── EXTRAIT DU DOCUMENT ──

Le gouvernement indien a toujours retiré du cinéma de colossaux bénéfices par un système très lourd d'imposition qui ne pouvait qu'inciter les producteurs à rechercher par tous les moyens les profits rapides.

D'un autre côté, le désir sincère du gouvernement indien de lutter contre la médiocrité avilissante d'un certain cinéma commercial a donné lieu à la création de plusieurs institutions qui ont été et restent largement bénéfiques.

Il faut citer la Films Division, créée en 1948, chargée de la réalisation de films documentaires et d'actualités (dont le passage est obligatoire dans les salles), qui a aujourd'hui à son catalogue plusieurs milliers de films sur les sujets les plus divers et qui a suscité une école de documentaristes parmi lesquels figurent Sukhdev Ritwik Ghatak et Satyajit Ray ; la Children's Film Society, fondée en 1955, spécialisée dans la production de films pour enfants, de court comme de long métrage, ainsi ‘ Charandas le voleur ’ (Charandas Chor, 1975), de Shyam Benegal ; et surtout les deux organismes déjà mentionnés : d'une part, le Film Institute of India, devenu en 1964 le Film and Television Institute of India, qui, installé dans les locaux de l'ancienne compagnie Prabhat, fait œuvre d'enseignement et héberge la cinémathèque indienne ; d'autre part, la Film Finance Corporation, devenue la National Film Development Corporation, qui reprend sa politique d'aide au cinéma de qualité et se penche sur les problèmes spécifiques posés par la distribution de ce cinéma.

L'administration indienne, qui peut être un carcan, a permis, dans une large mesure, l'émergence d'un cinéma d'auteur. Si le phénomène s'est généralisé, il n'est pas nouveau : le tournage de Pather Panchali, de Satyajit Ray, longuement interrompu par manque de fonds, n'avait pu être terminé que grâce à une subvention du gouvernement du Bengale de l'Ouest.

INDICE.

Indice de réfraction  OPTIQUE GÉOMÉTRIQUE. Indice de rapidité  RAPIDITÉ.

INDONÉSIE.

───

→ EXERCICE PROPOSÉ 1
Dans les enregistrements, recopiez les lignes entre celle qui contient "You are a computer-use" et la fin des enregistrements, bornes incluses, en remplaçant "dashboard" par "panel" sans rien modifier d'autre. Laissez les images de côté.

── DONNÉES FOURNIES ──

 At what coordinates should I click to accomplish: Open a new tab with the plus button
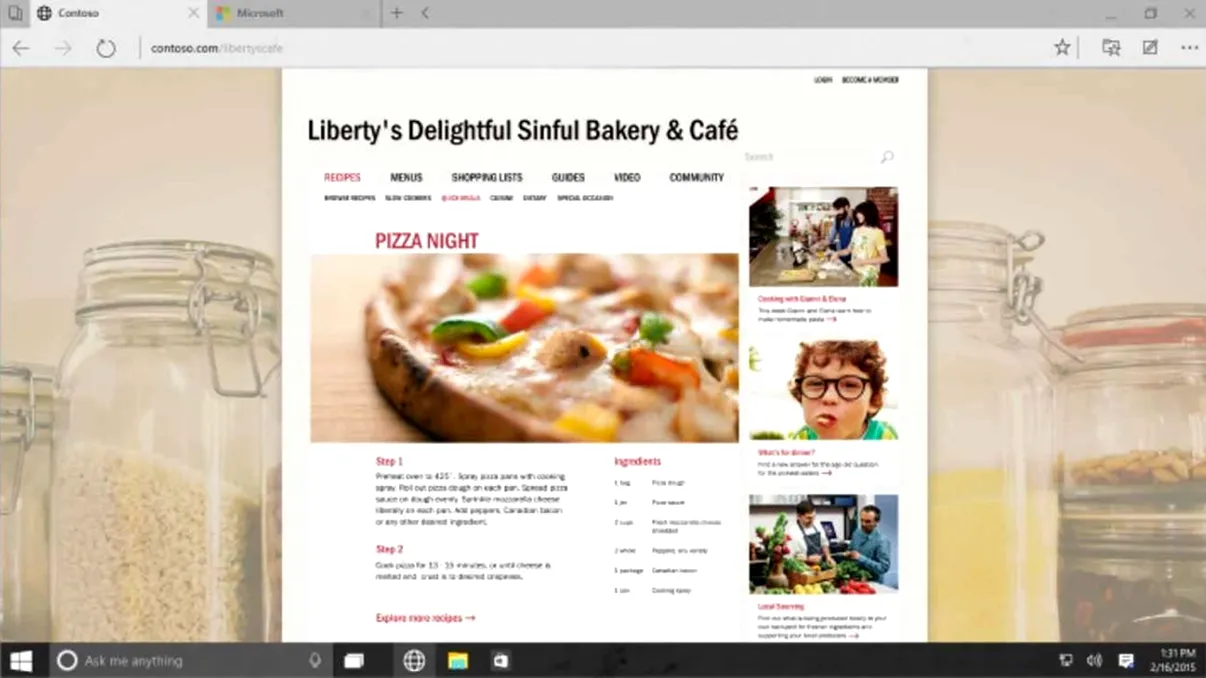[396, 12]

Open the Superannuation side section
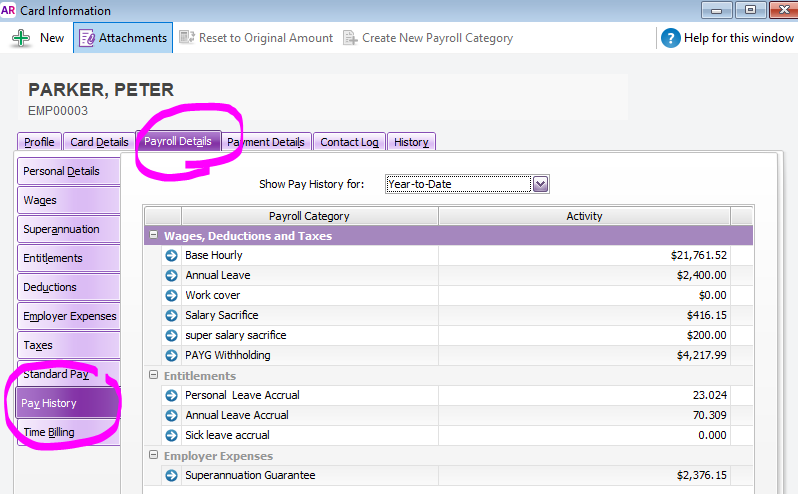(61, 229)
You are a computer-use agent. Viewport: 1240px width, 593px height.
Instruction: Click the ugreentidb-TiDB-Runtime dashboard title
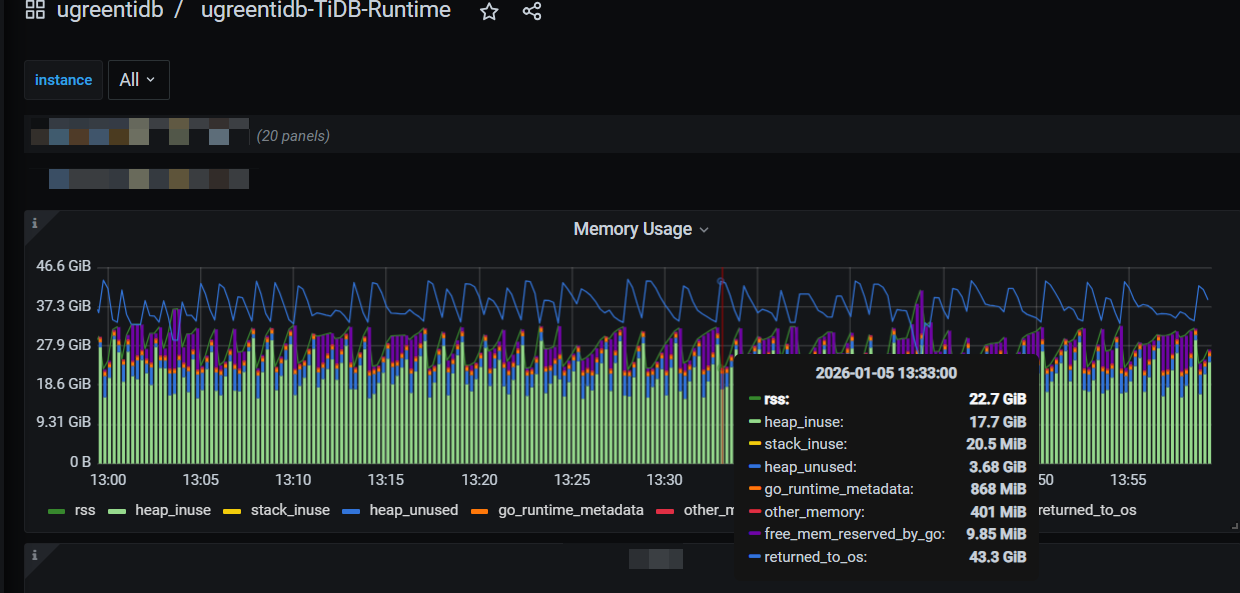[x=325, y=11]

───

→ EXERCICE PROPOSÉ 2
Traduisez en anglais cette phrase de l'extrait sur le cinéma indien : « L'administration indienne, qui peut être un carcan, a permis, dans une large mesure, l'émergence d'un cinéma d'auteur. »

→ RÉPONSE FINALE 1
You are a computer-use agent. Viewport: 1240px width, 593px height.
Instruction: Click the ugreentidb-TiDB-Runtime panel title
[x=325, y=11]

→ RÉPONSE FINALE 2
The Indian administration, which can be a straitjacket, has to a large extent made possible the emergence of auteur cinema.